As part of my research into optimizing 3D content delivery for dynamic virtual worlds, I needed to compare two screenshots of a rendering of a scene and come up with an
objective measure for how different the images are. For example, here are two images that I want to compare:
As you can clearly see, the image on the left is missing some objects, and the texture for the terrain is a lower resolution. A human could look at this and notice the difference, but I needed a numerical value to measure
how different the two images are.
This is a problem that has been well-studied in the vision and graphics research communities. The most common algorithm is the
Structural Similarity Image Metric (SSIM), outlined in the 2004 paper
Image Quality Assessment: From Error Visibility to Structural Similarity by Wang, et al. The most common previous methods were
PNSR and
RMSE, but those metrics didn't take into account the
perceptual difference between the two images. Another metric that takes into account perception is the 2001 paper
Spatiotemporal Sensitivity and Visual Attention for Efficient Rendering of Dynamic Environments by Yee, et al.
I wanted to compare a few of these metrics to try and see how they differ. Zhou Wang from the 2004 SSIM paper maintains a
nice site with some information about SSIM and comparisons to other metrics. I decided to start by taking the images of Einstein he created, labeled as Meanshift, Contrast, Impulse, Blur, and JPG:
The comparison programs I chose were
pyssim for SSIM,
perceptualdiff for the 2001 paper, and the
compare command from ImageMagick for RMSE and PNSR. The results I came up with for those five images of Einstein:
As you can see, PNSR and RMSE are pretty much useless at comparing these images. It treats them all equally. Note that the SSIM values are actually inverted so that lower values mean a lower error rate for both the SSIM and perceptualdiff graphs. The SSIM and perceptualdiff metrics seem to agree on Meanshift and JPG, but have a reverse ordering of the error rates for Contrast, Impulse, and Blur.

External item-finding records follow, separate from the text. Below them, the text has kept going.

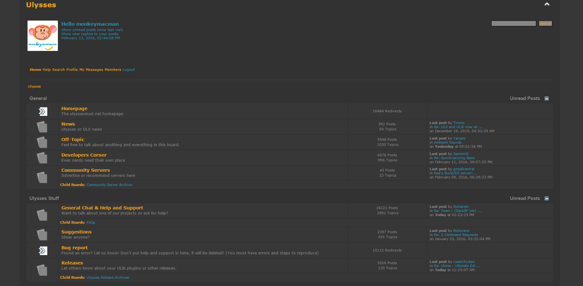Open the FAQs child board

point(91,222)
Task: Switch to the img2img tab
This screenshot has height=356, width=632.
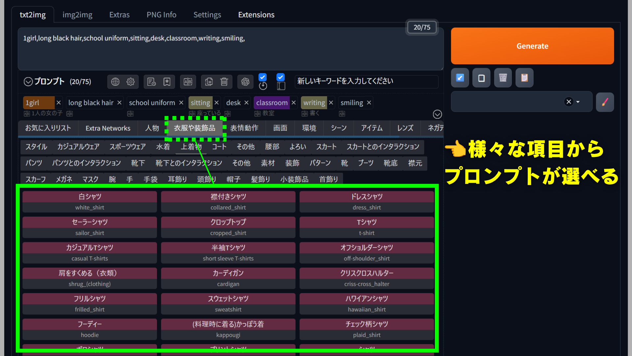Action: 77,15
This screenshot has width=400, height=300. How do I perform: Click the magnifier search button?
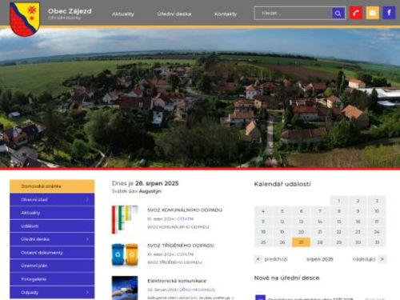338,13
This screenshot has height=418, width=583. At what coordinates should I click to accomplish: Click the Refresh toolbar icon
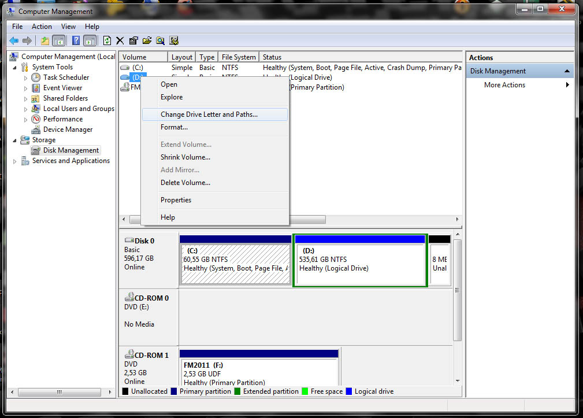coord(107,40)
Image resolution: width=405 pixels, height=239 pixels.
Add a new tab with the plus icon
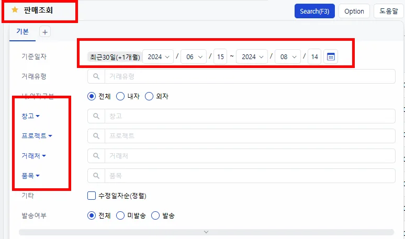tap(45, 32)
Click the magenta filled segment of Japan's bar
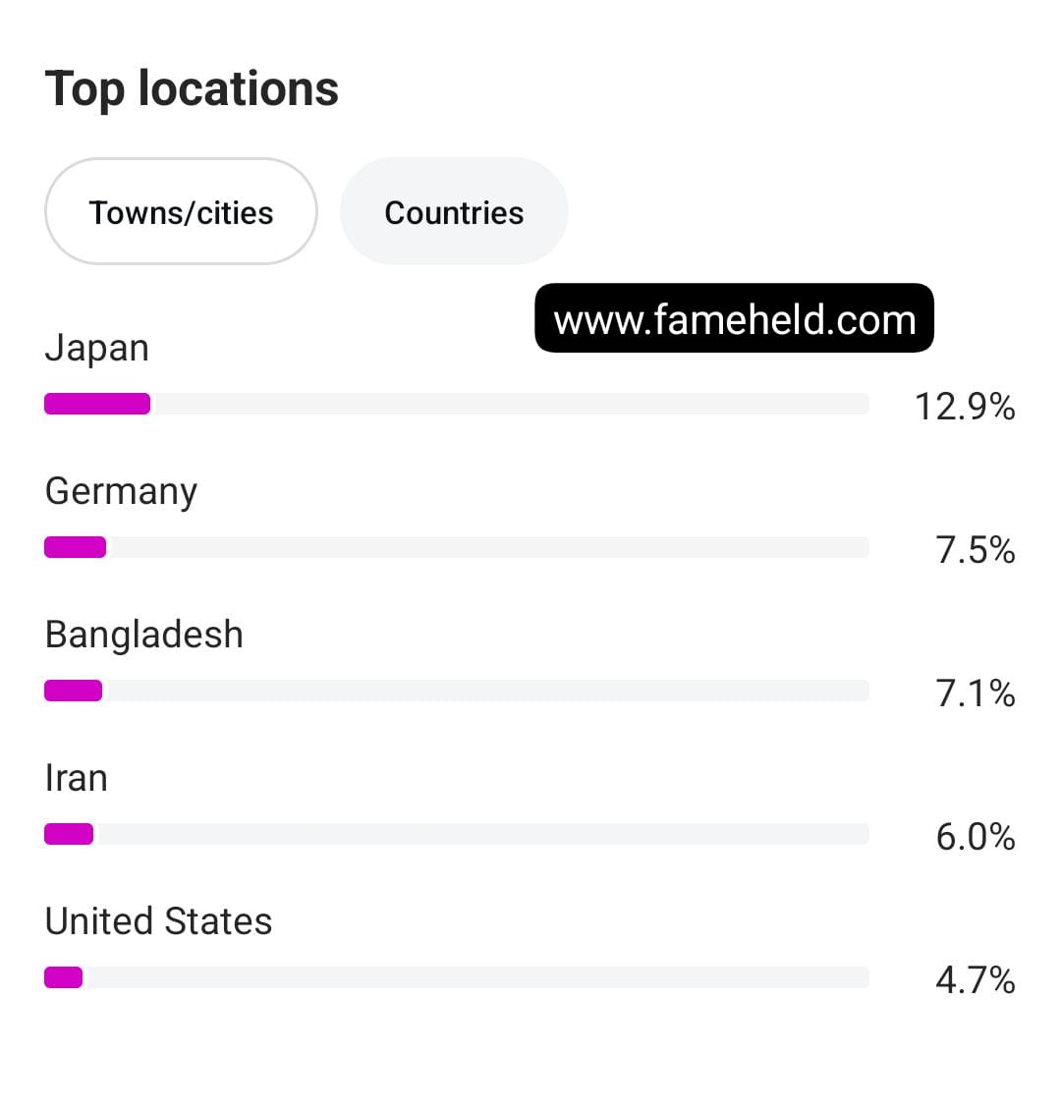1061x1109 pixels. [97, 404]
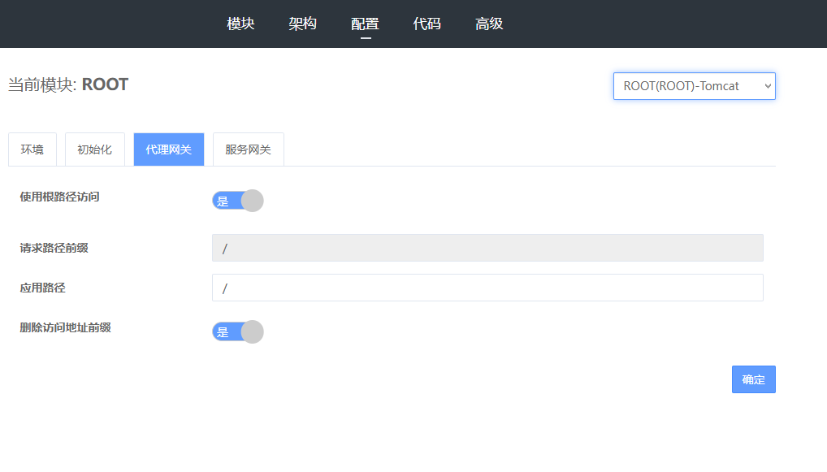Focus the 应用路径 text field
Viewport: 827px width, 472px height.
pos(487,288)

To get a better idea of how these algorithms would work for
my dataset, I took an example run of my scene rendering. This is a series of screenshots over time, with both the ground truth, correct image, and an image I want to compare to it. I plotted the error values for all of the four metrics over time:
Here we see a different story. RMSE and SSIM seem to be almost identical (with respect to their scale) and PNSR (inverted) and perceptualdiff also show similar shapes. All of the metrics seem to compare about equally in this case. You can find the code for generating these two graphs in my repository
image-comparison-comparison on GitHub.
I think the moral of the story is make sure you explore multiple options for your dataset. Your domain might be different from other areas where the relevant algorithms were applied. I actually ended up using perceptualdiff because it gives a nice, intuitive output value: the number of pixels perceptually different in the two images, and because it supports MPI, so it runs
really fast on machines with 16 cores.